Geoffrey Hinton, a nuclear physicist who some call the “Godfather of AI” gave a lecture where he said that he thinks “there is a one in ten chance everyone will be dead from AI in 5-20 years” because AI’s “hive mind” gives it the ability to connect with other AI programs that learn from each other, creating a huge advantage over humans, especially if AI evolves to intentionally control. “OpenAI’s latest model GPT-4 can learn language and exhibit empathy, reasoning, and sarcasm,” he said. “If I were advising governments, I would say that there’s a ten percent chance these things will wipe out humanity in the next 20 years.”

Several weeks earlier, Turing Award winner Yoshua Bengio, said there’s a one-in-five chance we all die.

Something like that seems more serious than misgendering Caitlyn Jenner, but when an X user asked Google’s Gemini to give a concise answer on if it was okay to misgender Caitlyn Jenner if it meant saving the world from nuclear war, the answer was very concise: “No.”

Google executives apologized, with Google’s chief executive, Sundar Pichar, calling it “completely unacceptable.” Musk, who owns Gemini competitor Grok, warned that Google would do a better job in the future of concealing its bias, but it would still exist. Google’s stock temporarily took a hit, and Gemini suffered a public relations setback in the competitive world of generative AI. A week or two later, however, everyone seemed to have forgotten about it—maybe we shouldn’t have.

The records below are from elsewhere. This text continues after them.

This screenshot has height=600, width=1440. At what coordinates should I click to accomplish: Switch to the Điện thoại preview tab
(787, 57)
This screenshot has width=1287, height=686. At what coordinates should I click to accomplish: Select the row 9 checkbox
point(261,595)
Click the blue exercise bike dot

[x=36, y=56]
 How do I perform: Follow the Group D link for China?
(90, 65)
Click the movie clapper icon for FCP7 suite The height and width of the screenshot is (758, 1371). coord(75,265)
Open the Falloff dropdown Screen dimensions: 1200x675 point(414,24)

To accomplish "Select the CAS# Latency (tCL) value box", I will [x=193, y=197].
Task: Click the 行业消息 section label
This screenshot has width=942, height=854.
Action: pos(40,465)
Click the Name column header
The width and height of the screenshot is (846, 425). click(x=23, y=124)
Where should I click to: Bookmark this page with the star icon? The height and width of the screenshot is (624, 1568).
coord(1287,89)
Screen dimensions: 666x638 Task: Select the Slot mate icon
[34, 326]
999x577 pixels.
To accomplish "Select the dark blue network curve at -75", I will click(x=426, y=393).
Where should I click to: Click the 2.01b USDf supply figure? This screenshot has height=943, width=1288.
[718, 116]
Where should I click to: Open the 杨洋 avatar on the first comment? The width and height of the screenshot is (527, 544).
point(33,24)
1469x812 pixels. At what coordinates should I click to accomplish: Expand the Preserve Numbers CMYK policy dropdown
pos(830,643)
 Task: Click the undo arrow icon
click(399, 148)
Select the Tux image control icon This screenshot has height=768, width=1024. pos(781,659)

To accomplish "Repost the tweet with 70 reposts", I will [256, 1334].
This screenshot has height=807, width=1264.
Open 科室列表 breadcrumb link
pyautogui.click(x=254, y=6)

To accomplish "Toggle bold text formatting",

Photo by Jared Gould — Adobe — Text to Image 


One thought on “Living in an AI World: Will We Survive and in What Reality?”

  1. AI is like the main stream media—something that should never be trusted or taken at face value. Both do nothing but express opinions, masquerading as truth when they just reflect the biases, prejudices and narratives of the writer (MSM) or the programmer (AI).

    And Google is completely dishonest. They knew what Gemini was producing and released it anyway. To believe otherwise means you have to believe Google released a product they had never tested. At all. Nobody does that.